Placé au cœur des réflexions conduites dans le cadre du Livre Blanc sur la défense, les missions et les structures du Renseignement ont été profondément reformées, en vue notamment d'améliorer l'efficacité des dispositifs destinés à prévenir le risque terroriste sur le territoire national.
Le Livre Blanc sur la défense a effacé la frontière entre la sécurité intérieure et la défense nationale, au nom de la pertinence du continuum sécurité-défense. Les Directions de la Surveillance du Territoire et des Renseignements Généraux ont fusionné pour donner naissance à la Direction centrale du renseignement et de la sécurité intérieure (DCRI). Le coordonnateur du renseignement, placé directement auprès du président de la République, a été institué pour garantir à la fois la bonne information du pouvoir exécutif sur les matières relevant du renseignement et une plus grande efficacité de l'action des services, désormais mieux coordonnés.
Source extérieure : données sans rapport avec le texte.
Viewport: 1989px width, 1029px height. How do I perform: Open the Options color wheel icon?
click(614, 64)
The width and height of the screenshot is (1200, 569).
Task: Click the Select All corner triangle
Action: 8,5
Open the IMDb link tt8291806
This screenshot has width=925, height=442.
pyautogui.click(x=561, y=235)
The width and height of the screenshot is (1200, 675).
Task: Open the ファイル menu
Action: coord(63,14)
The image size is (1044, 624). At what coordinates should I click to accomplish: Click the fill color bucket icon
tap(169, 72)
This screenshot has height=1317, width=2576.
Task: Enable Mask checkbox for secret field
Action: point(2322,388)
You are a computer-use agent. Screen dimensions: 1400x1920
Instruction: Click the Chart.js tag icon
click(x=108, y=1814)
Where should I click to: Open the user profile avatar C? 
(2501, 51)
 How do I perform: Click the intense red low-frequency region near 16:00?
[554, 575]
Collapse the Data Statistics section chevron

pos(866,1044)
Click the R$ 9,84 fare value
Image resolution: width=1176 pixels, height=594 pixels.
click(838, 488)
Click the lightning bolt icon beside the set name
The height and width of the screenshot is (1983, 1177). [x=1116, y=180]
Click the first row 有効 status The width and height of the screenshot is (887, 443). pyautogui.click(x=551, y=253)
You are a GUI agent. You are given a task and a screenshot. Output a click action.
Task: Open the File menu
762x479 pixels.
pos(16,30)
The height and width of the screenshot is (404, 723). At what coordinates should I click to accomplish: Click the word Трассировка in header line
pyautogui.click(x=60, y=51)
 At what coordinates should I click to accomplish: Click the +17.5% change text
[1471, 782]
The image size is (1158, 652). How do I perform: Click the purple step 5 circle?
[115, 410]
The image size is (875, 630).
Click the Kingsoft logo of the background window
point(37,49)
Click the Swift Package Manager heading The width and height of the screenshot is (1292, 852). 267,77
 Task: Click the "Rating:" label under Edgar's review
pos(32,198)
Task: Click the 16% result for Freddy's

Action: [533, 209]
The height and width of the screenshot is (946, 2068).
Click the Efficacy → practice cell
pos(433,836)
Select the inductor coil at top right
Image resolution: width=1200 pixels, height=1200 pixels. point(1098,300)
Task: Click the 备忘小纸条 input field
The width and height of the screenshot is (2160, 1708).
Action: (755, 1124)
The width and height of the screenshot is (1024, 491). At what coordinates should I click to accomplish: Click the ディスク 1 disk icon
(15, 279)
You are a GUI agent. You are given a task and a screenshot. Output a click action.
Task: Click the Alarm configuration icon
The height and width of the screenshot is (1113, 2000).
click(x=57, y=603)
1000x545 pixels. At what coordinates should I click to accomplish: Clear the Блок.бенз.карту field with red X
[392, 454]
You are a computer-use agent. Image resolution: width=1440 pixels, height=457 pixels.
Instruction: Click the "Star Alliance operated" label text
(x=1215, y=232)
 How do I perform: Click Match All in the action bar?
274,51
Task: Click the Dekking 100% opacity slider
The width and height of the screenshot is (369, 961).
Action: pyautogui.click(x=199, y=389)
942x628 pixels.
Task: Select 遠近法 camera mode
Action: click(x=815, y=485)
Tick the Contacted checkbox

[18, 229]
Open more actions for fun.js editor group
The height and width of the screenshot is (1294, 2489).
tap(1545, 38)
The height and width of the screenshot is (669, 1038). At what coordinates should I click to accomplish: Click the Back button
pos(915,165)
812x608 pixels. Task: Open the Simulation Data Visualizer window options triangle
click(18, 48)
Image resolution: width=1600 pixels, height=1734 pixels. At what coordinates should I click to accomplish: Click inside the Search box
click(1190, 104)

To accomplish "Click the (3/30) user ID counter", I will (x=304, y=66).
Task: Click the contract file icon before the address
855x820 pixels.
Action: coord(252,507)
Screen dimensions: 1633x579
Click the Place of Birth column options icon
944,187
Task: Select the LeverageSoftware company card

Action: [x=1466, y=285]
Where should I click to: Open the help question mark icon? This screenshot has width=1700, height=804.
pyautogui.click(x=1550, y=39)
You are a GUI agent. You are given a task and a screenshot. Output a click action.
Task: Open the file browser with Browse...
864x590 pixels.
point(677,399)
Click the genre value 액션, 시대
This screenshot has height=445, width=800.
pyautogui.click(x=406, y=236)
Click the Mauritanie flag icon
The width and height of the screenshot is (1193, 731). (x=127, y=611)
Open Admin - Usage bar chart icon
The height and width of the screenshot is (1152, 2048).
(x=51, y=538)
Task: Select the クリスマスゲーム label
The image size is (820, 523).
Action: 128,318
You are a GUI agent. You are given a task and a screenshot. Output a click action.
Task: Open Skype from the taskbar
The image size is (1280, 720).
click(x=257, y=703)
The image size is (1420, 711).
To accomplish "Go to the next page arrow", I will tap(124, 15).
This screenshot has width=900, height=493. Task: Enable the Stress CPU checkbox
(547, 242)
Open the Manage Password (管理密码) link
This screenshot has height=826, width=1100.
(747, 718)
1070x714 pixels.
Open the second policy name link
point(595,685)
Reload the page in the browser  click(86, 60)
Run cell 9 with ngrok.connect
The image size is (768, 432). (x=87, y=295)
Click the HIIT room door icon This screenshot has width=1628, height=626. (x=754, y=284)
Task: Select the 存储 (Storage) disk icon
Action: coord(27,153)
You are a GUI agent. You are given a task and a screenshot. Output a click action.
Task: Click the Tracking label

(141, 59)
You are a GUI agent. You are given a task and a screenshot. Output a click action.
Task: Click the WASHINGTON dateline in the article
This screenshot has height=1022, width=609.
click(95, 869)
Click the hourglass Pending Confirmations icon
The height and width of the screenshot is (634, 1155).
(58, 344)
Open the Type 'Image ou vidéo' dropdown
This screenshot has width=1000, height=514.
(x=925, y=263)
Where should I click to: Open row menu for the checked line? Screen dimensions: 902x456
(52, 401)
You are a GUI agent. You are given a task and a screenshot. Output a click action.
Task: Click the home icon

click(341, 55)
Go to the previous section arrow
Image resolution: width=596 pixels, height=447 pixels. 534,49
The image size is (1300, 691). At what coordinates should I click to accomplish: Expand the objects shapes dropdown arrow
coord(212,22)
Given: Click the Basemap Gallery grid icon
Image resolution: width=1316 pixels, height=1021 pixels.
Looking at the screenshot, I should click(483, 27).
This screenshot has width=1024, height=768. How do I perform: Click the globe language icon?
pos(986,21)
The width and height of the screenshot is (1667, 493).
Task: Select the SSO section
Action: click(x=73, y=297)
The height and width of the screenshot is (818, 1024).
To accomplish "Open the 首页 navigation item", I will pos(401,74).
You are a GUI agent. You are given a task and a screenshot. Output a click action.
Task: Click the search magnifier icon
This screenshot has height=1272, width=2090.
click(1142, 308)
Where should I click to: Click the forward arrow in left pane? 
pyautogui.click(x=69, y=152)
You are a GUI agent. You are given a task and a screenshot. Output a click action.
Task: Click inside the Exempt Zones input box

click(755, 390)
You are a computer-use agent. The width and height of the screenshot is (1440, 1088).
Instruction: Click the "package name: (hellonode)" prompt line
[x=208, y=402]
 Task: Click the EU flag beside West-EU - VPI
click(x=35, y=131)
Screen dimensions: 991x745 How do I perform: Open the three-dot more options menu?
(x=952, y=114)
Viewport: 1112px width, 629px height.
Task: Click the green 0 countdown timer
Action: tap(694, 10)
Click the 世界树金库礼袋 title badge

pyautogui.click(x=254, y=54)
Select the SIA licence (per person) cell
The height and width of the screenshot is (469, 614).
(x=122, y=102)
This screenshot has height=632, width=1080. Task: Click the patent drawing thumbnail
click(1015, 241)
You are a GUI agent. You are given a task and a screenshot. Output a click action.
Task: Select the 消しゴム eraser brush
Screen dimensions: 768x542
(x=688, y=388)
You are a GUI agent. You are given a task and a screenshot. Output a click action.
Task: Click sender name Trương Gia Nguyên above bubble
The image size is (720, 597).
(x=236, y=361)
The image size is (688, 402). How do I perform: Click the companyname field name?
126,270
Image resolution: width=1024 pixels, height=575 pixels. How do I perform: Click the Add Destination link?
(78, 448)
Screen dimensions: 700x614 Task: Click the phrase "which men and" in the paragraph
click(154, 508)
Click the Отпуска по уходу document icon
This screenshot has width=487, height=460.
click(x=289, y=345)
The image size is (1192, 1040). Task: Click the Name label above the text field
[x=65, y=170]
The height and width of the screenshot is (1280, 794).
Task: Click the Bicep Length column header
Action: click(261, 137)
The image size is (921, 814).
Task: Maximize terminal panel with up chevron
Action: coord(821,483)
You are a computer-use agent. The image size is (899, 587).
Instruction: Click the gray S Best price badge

Les événements récents de Toulouse soulèvent de légitimes interrogations sur les modalités d'intervention des services de renseignement : comment est-il possible qu'un individu ayant fait plusieurs séjours au Pakistan et en Afghanistan et ayant acquis des armes pour des montants très importants ait pu à ce point échapper à la vigilance des services de renseignements, dont le rôle est précisément de prévenir le terrorisme plus efficacement, en neutralisant tous ceux qui peuvent présenter un risque pour le pays ? Quels sont les éléments précis dont disposaient les services français au sujet de Mohamed Merah et quels ont été les enquêtes réalisées sur ses activités ? Quelles leçons tirer de la tragédie de Toulouse, pour ce qui relève plus particulièrement du fonctionnement de nos services?
Sans réponses précises à ces questions, légiférer ne servira à rien. La loi n'est utile en ces matières sensibles que dès lors qu'elle corrige, en les améliorant, des dispositifs dont l'efficacité a été sérieusement évaluée. La maîtrise exclut la précipitation. Et la précipitation ne saurait masquer d'éventuelles défaillances.